Haraldsen, T.H.B. 2008: The discovery and The fishhook – the tool of the Goods. www.Jenny-Rita.org, Stavanger, Norway.

This paper deals with two different subjects; firstly a personal greeting to Jenny-Rita in her 70th year.

The human mind will always question existing knowledge and prepare, in the mind, answers to the never-ending topics that may arise through a discussion. Sometimes more experienced scholars in archaeology, out of regard for the future of the branch, have to take the role of a teacher and accept questions and ways of presenting the problems that may seem dull and banal to younger colleagues. To build knowledge every dialogue has to be tolerant and not limited. Archaeological truth, hypothesis and theories, are not so established that they do not need to be subjected to repeat critical testing. Inductive and deductive determination processes are mutually dependent in archaeology and are found in countless numbers and constellations.

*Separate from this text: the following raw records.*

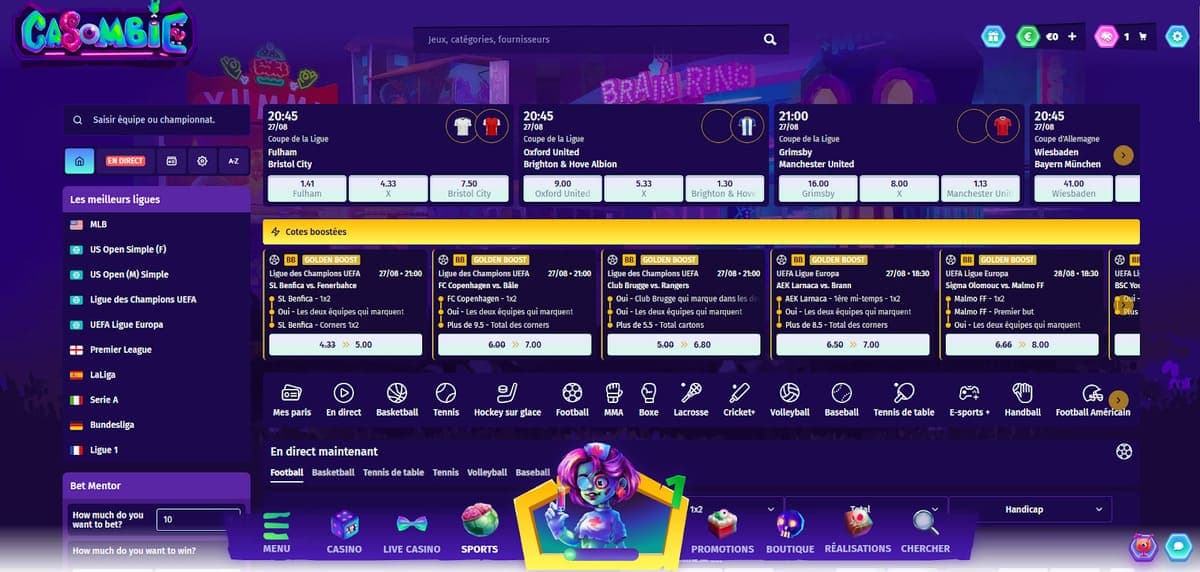This screenshot has height=572, width=1200.
Task: Toggle the EN DIRECT live filter
Action: pos(126,161)
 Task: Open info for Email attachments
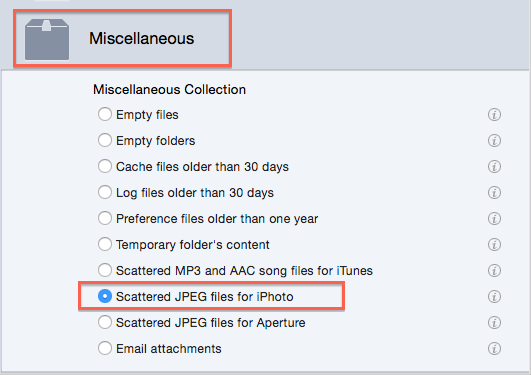tap(494, 349)
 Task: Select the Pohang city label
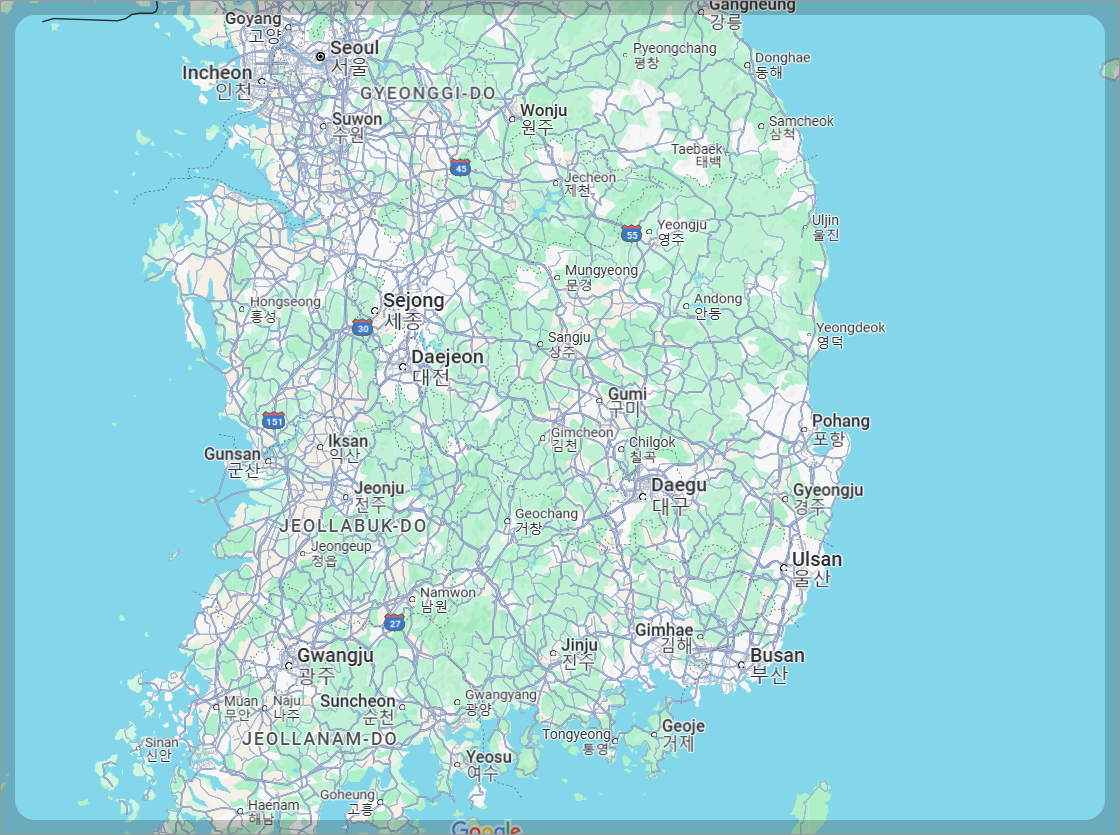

Secondly that the image of the seemingly modest object has many different roles in the historical room is hardly surprising. Never the less and in contrast to the exotic objects and subjects that usually attract attention and are what the newspapers assert changers of history, I made the fishhook through time and Scandinavian space, target of this paper. I “draw” the fishhook not only as an object, but also as tool and symbol as well. The purpose was to show some possible ways of presenting questions that might arise through research. I had no intention of telling the full truth and complete story of the fishhooks. Despite the written word being similar in books and Internet, the World Wide Web is a rather new way of communication. The user’s imagination sets the limit to discovery and the access to the written word is for everybody. The user sets by him self the limit to discovery, using software as Google and Kvasir etc. They all enable users to search the Web, Usenet, images, catching translation of results, and an option to find similar pages. Our attitude on what to tell, and how to do it must be taken into account - the reader is anybody. This possibility was to me, crucial when questioning the choice of artefact and focus, considering the topic.

Web as medium to publish Jenny-Rita Næss and her colleagues papers written in her honour, was to me the right approach to Jenny-Rita’s way of thinking communication. This approach is natural considering Jenny-Rita’s steady hunger to; collect- and store knowledge. On the other hand, a paradox in her approaches to colleagues - some times generous and sometimes reticent, and mostly declining their questions. Never the less – the web is the intellectual anarchy’s arena, an impersonal place to which nothing is perishable, but everything and nothing is “lost”.